One embodiment of the heating, ventilation and air conditioning or refrigeration (HVAC&R) system 10 of the present invention is depicted in FIG. 1. Compressor 12 is connected to a motor 14 and inverter or variable speed drive (VSD) 16, for selectively controlling operational parameters, such as rotational speed, of the compressor 12. Compressor 12 is typically a positive displacement compressor, such as screw, reciprocating or scroll, having a wide range of cooling capacity, although any type of compressor can also be used. The controller 20 includes logic devices, such as a microprocessor or other electronic components, for controlling the operating parameters of compressor 12 by controlling VSD 16 and motor 14. AC electrical power received from an electrical power source 18 is rectified from AC to DC, and then inverted from DC back to variable frequency AC by VSD 16 for driving compressor motor 14. The compressor motor 14 is typically an AC induction motor, but might also be brushless permanent magnet motor or switched reluctance motor.

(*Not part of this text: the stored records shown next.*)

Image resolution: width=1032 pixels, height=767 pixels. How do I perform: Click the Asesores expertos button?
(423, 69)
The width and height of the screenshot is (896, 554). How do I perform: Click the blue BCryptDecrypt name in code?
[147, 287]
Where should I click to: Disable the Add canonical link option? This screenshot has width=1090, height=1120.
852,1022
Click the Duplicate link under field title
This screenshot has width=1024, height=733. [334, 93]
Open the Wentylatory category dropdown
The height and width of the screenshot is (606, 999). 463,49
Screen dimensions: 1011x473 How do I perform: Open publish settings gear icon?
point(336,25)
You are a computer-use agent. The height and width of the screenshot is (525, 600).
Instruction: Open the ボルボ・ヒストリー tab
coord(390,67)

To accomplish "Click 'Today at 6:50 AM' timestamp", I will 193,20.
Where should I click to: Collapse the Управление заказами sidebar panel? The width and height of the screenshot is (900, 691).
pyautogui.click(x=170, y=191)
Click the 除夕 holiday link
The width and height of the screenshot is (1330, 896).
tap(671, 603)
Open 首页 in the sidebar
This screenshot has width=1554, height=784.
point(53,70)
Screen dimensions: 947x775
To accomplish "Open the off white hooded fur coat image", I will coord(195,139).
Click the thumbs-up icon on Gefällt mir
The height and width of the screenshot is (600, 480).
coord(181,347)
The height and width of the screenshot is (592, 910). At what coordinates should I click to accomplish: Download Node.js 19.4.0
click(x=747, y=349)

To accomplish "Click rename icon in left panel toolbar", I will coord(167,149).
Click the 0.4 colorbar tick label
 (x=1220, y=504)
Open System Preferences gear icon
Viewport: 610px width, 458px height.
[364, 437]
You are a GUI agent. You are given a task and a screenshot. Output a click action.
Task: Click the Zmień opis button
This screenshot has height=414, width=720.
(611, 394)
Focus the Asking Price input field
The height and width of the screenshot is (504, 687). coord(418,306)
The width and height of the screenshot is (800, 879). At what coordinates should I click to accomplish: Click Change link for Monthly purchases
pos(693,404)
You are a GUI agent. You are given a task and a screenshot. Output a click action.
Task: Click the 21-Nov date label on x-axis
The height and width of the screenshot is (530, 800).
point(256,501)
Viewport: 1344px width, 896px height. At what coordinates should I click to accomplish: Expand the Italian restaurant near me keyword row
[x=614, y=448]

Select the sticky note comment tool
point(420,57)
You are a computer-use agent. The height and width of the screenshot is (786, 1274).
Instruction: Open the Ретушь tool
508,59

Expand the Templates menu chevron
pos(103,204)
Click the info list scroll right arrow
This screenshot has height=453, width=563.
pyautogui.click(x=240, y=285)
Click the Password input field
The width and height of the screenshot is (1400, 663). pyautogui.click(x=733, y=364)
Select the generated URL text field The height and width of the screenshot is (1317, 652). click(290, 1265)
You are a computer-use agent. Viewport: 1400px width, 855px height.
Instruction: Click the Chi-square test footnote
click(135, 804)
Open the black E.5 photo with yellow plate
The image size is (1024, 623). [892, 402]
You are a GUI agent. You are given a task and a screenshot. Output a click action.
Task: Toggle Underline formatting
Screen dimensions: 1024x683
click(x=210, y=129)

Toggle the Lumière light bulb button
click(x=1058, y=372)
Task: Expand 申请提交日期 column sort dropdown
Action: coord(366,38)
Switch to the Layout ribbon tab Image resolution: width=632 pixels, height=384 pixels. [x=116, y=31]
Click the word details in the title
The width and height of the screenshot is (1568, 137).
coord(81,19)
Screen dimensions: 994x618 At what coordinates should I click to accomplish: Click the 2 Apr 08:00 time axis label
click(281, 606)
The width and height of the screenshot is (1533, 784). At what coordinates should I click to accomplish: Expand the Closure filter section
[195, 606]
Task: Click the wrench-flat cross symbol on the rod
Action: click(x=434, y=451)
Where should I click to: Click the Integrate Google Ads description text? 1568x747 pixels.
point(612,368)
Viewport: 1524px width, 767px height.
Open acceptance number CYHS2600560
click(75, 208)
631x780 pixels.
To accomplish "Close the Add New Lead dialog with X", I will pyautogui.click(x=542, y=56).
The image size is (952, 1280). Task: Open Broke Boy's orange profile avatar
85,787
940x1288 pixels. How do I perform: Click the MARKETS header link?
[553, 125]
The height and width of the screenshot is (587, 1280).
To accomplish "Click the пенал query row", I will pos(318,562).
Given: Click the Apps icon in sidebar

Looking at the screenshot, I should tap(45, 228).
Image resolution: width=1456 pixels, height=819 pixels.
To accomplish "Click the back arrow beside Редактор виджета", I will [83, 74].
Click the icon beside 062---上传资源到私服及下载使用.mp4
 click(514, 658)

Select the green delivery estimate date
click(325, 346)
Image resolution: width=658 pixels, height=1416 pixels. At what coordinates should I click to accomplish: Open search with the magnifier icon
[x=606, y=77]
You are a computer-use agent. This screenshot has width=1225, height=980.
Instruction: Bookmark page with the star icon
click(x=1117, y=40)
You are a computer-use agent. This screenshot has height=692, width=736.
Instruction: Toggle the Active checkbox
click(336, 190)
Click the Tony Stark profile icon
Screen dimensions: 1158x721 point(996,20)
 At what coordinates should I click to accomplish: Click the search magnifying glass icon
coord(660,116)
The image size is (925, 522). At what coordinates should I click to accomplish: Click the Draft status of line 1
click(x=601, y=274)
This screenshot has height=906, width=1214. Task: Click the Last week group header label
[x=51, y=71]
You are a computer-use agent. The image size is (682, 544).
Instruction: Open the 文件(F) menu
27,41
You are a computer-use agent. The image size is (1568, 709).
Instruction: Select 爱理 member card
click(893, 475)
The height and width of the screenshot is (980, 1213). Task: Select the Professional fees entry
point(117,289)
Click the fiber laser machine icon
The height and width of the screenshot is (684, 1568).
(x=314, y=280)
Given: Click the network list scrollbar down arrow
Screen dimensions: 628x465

Refrigerant gas that is compressed by compressor 12 is directed to the condenser 22, which enters into a heat exchange relationship with a fluid, preferably water, flowing through a heat-exchanger coil 24 connected to a cooling tower 26. The refrigerant vapor in the condenser 22 undergoes a phase change to a refrigerant liquid as a result of the heat exchange relationship with the liquid in the heat-exchanger coil 24. The condensed liquid refrigerant from condenser 22 flows to an expansion device 28, which lowers the pressure of the refrigerant before entering the evaporator 30. Alternately, the condenser 22 can reject the heat directly into the atmosphere through the use of air movement across a series of finned surfaces (direct expansion condenser).

The evaporator 30 can include a heat-exchanger coil 34 having a supply line 34S and a return line 34R connected to a cooling load 36. The heat-exchanger coil 34 can include a plurality of tube bundles within the evaporator 30. Water or any other suitable secondary refrigerant, e.g., ethylene, calcium chloride brine or sodium chloride brine, travels into the evaporator 30 via return line 34R and exits the evaporator 30 via supply line 34S. The liquid refrigerant in the evaporator 30 enters into a heat exchange relationship with the water in the heat-exchanger coil 34 to chill the temperature of the water in the heat-exchanger coil 34. The refrigerant liquid in the evaporator 30 undergoes a phase change to a refrigerant gas as a result of the heat exchange relationship with the liquid in the heat-exchanger coil 34. The gas refrigerant in the evaporator 30 then returns to the compressor 12.

Controller 20, which controls the operations of HVAC&R system 10, employs continuous feedback from indoor temperature sensor 38 and humidity sensor 40 to continuously determine whether to incorporate a temperature correction to achieve a reduction in the humidity level within the structure being cooled by the system 10. In other words, the humidity reduction control of the present invention is preferably used when the HVAC&R system 10 is in a cooling mode.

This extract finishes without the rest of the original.